Do this:
Please answer these questions from the text on active data warehousing:
1. What do managers and executives still rely on to make decisions?
2. What two kinds of data and events does an active data warehouse combine?
3. According to Capgemini's research, how many business-critical decisions does the average executive in the United Kingdom face each year?

Excerpted text:
Active data warehousing converts data from a by-product of operations to a service to the business.

Creating the intelligent enterprise
Information lies at the nexus of people, process and technology. An intelligent enterprise is one that has harnessed the power of its information to drive an effective organization.

Despite investing billions in information technology, many businesses lack a seamless flow of information among customers, suppliers and their employees. Managers and executives still resort to their own personal documents and spreadsheets to make decisions. Front-line employees do not have effective data for proper process control or customer relationship management (CRM). Most organizations cannot provide their people with the right information at the right time; consequently, they are far more reactive than proactive. In the final analysis, they are not effectively managing their current and future performance.

What if an organization had the right information at the right time? What if management could perform analysis on historical data from across the enterprise? What if front-line employees could make CRM decisions with up-to-the-minute data? By investing in data, managing information and mining it for insight, smart companies are making themselves more competitive in the marketplace. They’ve become intelligent enterprises.

Intelligent enterprises overcome the challenges of exploding data volumes by managing information as an asset to be planned, built, maintained and mined. Like any set of assets, information has differing value, a useful life and an expected return. The intelligent enterprises are building the information capability to shape their futures rather than hoping the past will repeat itself. They are using active data warehousing.

An active data warehouse combines deep, detailed historical data with current operational data and events. It provides the full context required for sophisticated analytics and automated business rules that operate in real time. The active data warehouse thus not only supports management in making strategic decisions but also gives front-line employees the information they need to drive improvements in customer relationships, supply chain efficiency and financial operations.

When okay is not good enough
According to Capgemini’s research, in the United Kingdom, the average executive faces 20 business-critical decisions each year. The typical impact of a single choice is more than $290,000; that represents some $5.8 million per decision maker each and every year. Combine that with the average self-declared decision “miss rate” of 24%, and losses per executive total nearly $1.4 million per year.

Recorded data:

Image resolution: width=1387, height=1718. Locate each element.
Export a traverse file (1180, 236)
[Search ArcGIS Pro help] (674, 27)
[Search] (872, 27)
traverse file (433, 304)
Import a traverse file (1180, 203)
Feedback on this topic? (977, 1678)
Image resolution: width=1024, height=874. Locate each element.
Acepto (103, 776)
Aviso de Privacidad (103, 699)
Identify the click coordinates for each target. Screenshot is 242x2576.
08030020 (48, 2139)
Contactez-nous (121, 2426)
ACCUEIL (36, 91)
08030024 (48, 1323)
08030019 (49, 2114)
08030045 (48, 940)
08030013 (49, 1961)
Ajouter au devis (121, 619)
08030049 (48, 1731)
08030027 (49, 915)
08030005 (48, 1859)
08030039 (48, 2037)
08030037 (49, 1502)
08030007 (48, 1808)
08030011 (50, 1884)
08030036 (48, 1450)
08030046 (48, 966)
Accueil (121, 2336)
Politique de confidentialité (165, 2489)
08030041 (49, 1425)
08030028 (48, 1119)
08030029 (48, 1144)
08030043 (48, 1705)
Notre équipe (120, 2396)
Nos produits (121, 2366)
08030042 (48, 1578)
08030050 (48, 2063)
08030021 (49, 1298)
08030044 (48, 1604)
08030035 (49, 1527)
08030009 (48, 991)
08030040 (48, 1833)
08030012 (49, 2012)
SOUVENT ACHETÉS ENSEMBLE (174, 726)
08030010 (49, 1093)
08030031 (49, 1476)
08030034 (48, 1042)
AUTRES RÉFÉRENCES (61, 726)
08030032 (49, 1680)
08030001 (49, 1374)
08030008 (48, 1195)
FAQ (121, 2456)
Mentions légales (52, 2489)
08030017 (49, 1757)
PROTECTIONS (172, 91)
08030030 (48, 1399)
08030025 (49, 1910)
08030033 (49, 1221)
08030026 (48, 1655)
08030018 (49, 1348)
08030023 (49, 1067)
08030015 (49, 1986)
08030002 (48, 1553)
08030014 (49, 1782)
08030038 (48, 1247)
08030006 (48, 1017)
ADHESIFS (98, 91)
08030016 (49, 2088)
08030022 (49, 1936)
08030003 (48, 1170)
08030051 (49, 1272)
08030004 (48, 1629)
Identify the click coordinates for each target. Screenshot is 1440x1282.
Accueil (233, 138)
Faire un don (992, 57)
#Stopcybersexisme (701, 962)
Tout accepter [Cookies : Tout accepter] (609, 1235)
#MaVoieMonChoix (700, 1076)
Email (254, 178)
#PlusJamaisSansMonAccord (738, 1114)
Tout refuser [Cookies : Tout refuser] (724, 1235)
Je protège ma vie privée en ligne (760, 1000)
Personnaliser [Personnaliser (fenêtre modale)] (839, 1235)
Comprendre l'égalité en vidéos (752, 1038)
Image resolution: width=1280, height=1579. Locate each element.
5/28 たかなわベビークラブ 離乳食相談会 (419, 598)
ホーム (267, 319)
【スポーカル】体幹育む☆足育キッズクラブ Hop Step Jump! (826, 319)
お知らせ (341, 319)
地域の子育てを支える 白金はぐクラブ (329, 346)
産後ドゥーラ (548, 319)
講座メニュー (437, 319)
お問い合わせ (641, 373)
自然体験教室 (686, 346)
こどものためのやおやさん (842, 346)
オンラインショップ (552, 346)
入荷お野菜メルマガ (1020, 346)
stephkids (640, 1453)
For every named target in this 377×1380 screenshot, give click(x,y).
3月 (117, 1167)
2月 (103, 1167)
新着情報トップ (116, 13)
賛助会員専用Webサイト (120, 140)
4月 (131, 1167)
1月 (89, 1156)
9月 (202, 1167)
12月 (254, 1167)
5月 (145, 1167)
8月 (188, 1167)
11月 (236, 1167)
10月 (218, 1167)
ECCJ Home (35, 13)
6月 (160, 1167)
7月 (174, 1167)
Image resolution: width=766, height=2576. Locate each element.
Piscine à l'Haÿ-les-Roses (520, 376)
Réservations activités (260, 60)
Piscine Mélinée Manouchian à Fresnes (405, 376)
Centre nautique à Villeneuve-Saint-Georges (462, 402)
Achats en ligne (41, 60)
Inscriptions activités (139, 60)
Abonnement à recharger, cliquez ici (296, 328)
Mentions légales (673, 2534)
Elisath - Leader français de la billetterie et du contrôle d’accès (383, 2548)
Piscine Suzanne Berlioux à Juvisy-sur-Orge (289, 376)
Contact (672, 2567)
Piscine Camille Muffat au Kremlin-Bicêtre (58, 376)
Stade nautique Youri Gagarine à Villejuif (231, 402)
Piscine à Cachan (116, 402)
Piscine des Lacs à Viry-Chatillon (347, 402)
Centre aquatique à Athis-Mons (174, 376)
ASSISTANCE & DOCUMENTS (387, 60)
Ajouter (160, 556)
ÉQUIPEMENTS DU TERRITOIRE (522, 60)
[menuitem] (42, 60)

Exercise answer:
1. Their own personal documents and spreadsheets.
2. Deep, detailed historical data and current operational data and events.
3. 20.